Parmelin Guy · Bundesrat · 2026-06-10
Parmelin Guy · Bundesrat · Waadt · 2026-06-10
Wortprotokoll
Le financement des jeunes entreprises et des start-up est par nature et reste par nature un défi. Les start-up n'ont souvent pas encore fait leurs preuves sur le marché. C'est pourquoi les investisseurs ou les prêteurs doivent accepter une certaine prise de risque. Des enquêtes régulières montrent toutefois qu'en général le marché des capitaux pour les PME fonctionne bien en Suisse. Le SECO mène actuellement une nouvelle enquête auprès de celle-ci[NB]; les résultats devraient être disponibles cet été. De plus, grâce au système de cautionnement pour les PME et aux fonds technologiques, la Confédération dispose d'instruments qui facilitent l'obtention de crédits et qui sont également à la disposition des start-up.

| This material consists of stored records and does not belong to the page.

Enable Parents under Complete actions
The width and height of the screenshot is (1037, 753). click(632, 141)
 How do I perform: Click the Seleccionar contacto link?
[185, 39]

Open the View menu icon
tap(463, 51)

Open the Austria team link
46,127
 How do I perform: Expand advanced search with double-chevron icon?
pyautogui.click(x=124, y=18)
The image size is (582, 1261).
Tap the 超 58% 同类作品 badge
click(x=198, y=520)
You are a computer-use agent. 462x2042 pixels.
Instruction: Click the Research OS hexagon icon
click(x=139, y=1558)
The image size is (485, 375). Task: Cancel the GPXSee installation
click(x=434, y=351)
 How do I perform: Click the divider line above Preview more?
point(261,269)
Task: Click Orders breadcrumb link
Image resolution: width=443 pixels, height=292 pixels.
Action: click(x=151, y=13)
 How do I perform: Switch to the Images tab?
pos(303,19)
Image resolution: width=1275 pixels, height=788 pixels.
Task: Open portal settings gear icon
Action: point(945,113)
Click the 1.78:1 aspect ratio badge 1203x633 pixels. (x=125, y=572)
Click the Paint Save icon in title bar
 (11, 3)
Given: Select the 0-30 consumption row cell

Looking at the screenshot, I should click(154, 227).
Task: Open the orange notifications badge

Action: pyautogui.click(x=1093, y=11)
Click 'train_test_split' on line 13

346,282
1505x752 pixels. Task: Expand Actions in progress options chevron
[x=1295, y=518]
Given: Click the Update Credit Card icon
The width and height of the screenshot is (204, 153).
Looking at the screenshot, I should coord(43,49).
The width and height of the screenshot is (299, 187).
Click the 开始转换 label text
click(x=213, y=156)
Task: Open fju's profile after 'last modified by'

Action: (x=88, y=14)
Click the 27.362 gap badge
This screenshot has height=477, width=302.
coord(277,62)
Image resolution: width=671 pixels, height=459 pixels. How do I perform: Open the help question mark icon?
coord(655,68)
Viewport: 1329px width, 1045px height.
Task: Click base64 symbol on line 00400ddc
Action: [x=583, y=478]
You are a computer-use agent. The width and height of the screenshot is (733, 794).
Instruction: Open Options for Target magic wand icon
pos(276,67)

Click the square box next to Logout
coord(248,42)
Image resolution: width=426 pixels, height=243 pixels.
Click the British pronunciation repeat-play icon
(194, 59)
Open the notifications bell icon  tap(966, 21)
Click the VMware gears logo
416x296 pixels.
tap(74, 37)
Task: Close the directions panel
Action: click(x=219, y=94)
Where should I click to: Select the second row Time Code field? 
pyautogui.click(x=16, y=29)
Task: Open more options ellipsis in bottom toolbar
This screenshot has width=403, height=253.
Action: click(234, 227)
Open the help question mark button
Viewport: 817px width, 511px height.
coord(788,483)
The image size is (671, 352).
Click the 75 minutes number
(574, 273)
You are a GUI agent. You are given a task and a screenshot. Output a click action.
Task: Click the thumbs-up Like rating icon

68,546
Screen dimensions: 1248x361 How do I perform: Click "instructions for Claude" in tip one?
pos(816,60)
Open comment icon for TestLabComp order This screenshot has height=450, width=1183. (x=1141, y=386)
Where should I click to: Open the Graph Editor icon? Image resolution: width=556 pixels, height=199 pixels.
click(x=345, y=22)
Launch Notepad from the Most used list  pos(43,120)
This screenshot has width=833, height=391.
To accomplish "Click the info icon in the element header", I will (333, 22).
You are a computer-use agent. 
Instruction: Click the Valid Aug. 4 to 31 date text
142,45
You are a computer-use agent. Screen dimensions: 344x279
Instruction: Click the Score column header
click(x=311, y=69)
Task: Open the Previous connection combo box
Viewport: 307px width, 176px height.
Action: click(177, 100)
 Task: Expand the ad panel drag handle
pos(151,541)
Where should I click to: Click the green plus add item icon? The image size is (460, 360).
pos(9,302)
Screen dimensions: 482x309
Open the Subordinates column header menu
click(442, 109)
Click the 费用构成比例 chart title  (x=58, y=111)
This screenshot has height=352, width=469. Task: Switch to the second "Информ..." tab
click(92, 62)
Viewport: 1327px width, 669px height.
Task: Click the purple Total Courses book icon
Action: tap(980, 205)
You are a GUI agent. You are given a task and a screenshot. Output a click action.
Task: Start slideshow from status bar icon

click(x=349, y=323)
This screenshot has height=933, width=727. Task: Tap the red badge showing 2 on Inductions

Le marché du capital-risque fonctionne également. En Suisse, entre 2012 et 2022, les investissements ont été multipliés par plus de douze. Après avoir reculé entre 2023 et 2024, les investissements ont à nouveau augmenté l'année dernière. En 2025, près de 3 milliards de francs suisses ont été investis dans des start-up et des "scale-up" suisses. Il est toutefois important que nous réexaminions en permanence les conditions-cadres pour les start-up et que nous les améliorions si nécessaire.
Au cours des dernières années, les conditions d'implantation ont pu être améliorées à certains égards. Les caisses de pension peuvent désormais investir plus facilement dans des technologies innovantes et porteuses d'avenir en Suisse. La fiscalité applicable aux participations des salariés a été rendue plus attractive et plus compétitive au niveau international. La période de report des pertes a été portée de 7 à 10 ans.
Pour ces raisons, le Conseil fédéral a également recommandé le rejet de la motion Gapany 23.3845, qui visait la création d'un fonds d'innovation. Cette motion a été retirée entretemps. Le Conseil fédéral est donc d'avis qu'il n'y a pas lieu d'agir et vous propose par conséquent de rejeter ce postulat.